Running the algorithms on new frames

All the necessary files are in the Frame Analysis folder.

Python functions are divided into 8 files :

• sqlfunctions.py : handles all operations with the database
• inference.py : handles all operations with the deep learning models
• detectframe.py : runs the algorithm to calculate the frame position
• datanalysis.py : all functions necessary to analyze the contents of the frames
• main.py : contains the function to run everything at once
• tools.py : miscellaneous functions for files handling etc.
• parallel_ops.py : main file that should be called from command line to run operations
• analyze1by1.py : file that should be called from command line to automatically run the algorithm on a large number of frames.

Notes

In order to run everything except the Results notebook for statistics, there is significant adaptation work to be done, mostly to match the folder paths to your folder structure.

Image editing

In this process, we have to edit the pictures, both before training and before running detection models. We have to be mindful to edit the each picture only once, otherwise the image quality degrades quickly.

As we cannot know which pictures are already edited in the database, we assume they are not. So some pictures will have been edited twice in the end.

To prevent overediting, all the pictures are stored unedited, except in two places:

• Final pictures used to visualize results may be edited
• For fragment detection, the folders used to create the TFRecords must contain edited files (handled by the annotation formatting functions).

Frame encoding

The bars are named with successive characters according to the following rules:

• V for vertical or H for horizontal
• Face from 00 to 11. Face 00 is the one with the tag. The next face on the left is 02, and so on.
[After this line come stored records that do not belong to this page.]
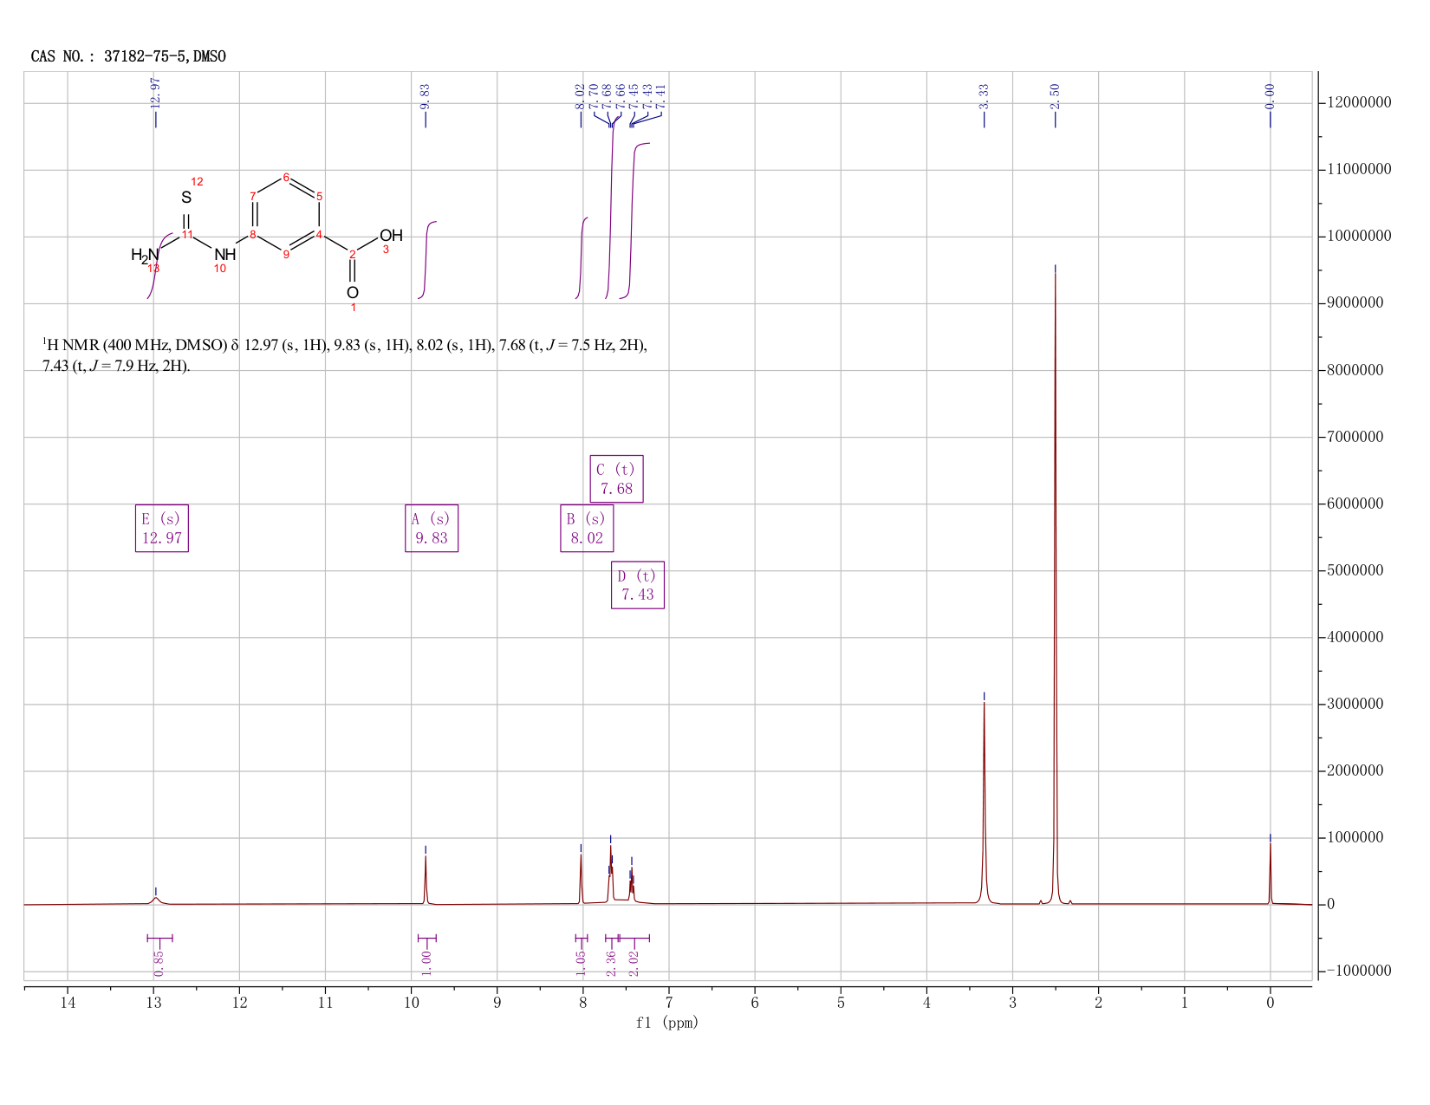Click the DMSO solvent peak at 2.50 ppm
1430x1105 pixels.
coord(1055,589)
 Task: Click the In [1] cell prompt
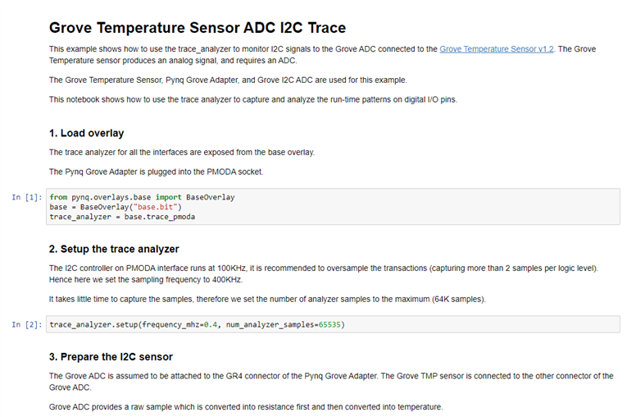point(27,197)
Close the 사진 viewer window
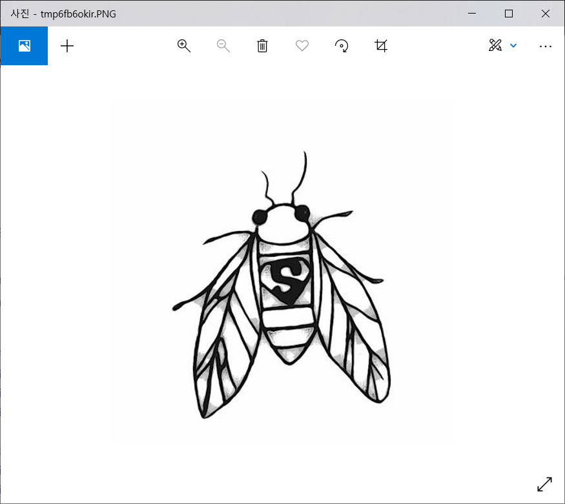Screen dimensions: 565x504 click(546, 14)

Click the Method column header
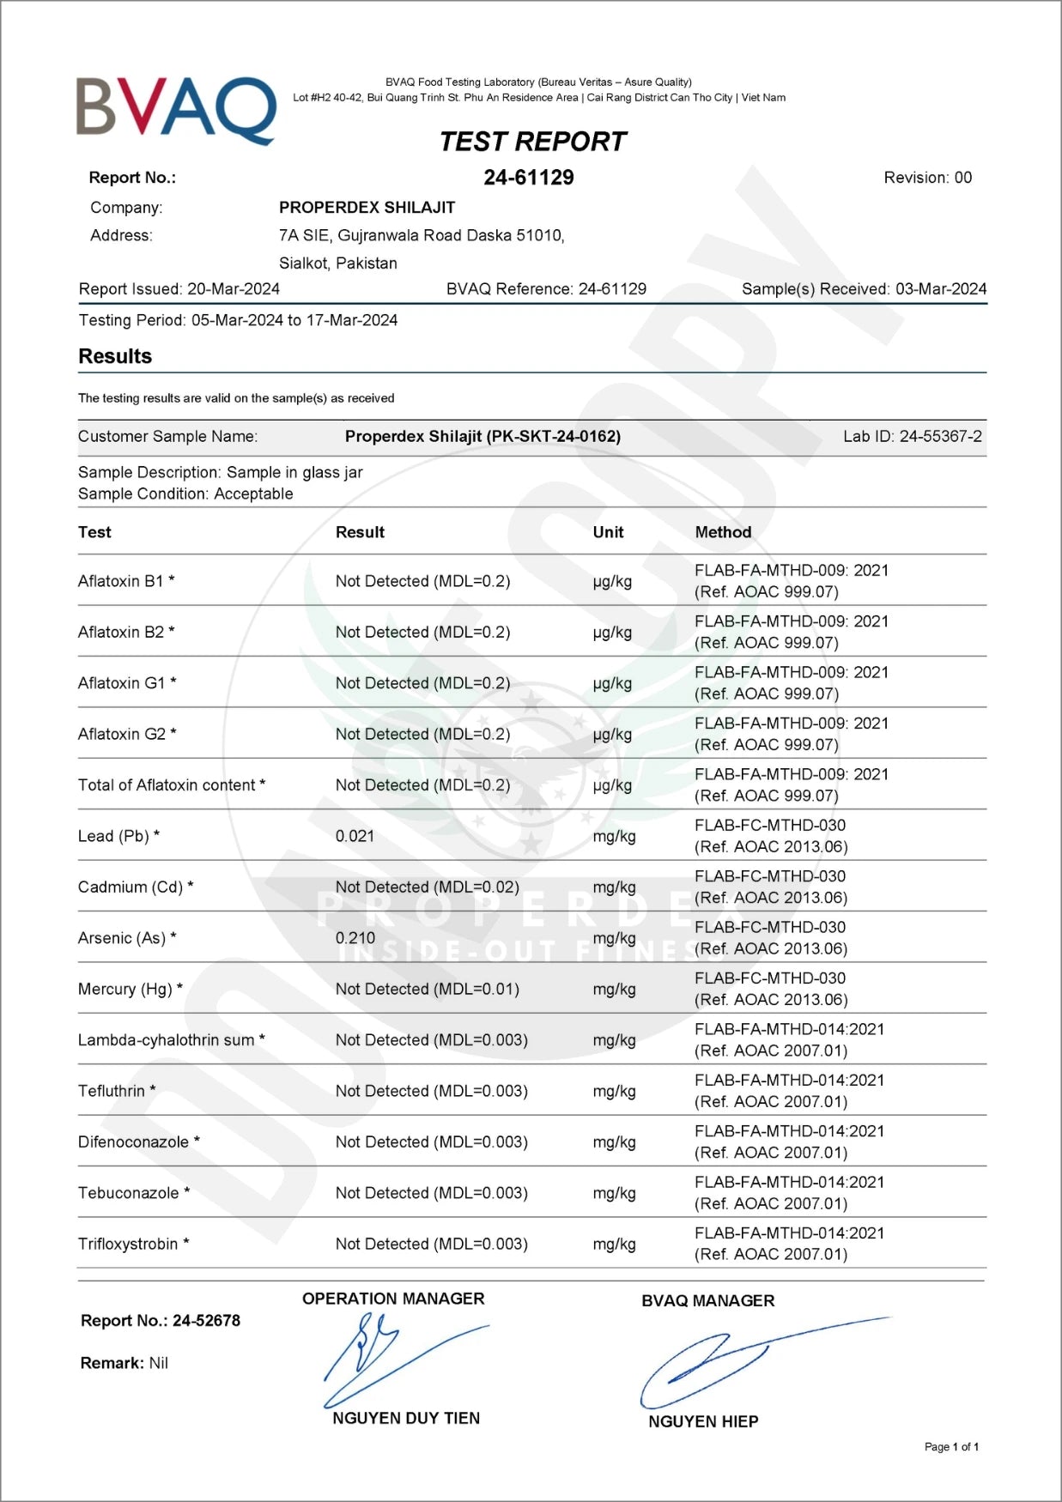click(723, 532)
Vertical bars are the odd number between the two faces they are adjacent to.
• Letter: A is the lowest bar, B the next one up, and so on.
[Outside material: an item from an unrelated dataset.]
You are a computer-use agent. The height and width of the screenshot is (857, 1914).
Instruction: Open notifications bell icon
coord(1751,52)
Some examples : H02B, V07A, H10C

Python requirements

We are using Python 3.6 with packages installed with Pip, with a few exceptions.

• Tensorflow 1.15 was compiled from source to have the best possible performance on this computer.
• Line 208 was changed in object_detection/utils/visualization_util.py to adapt fontsize to image size.
• tf_unet downloaded from Github

Statistics and Results

All the results mentioned in the paper can be calculated from the database using the Results jupyter notebook. To reproduce our results, we recommend using the database we published on SEANOE rather than generating it again, as it takes several weeks. To do this, you will need to setup a MySQL server and import our database, and update the credentials in the Statistics/sql.py file.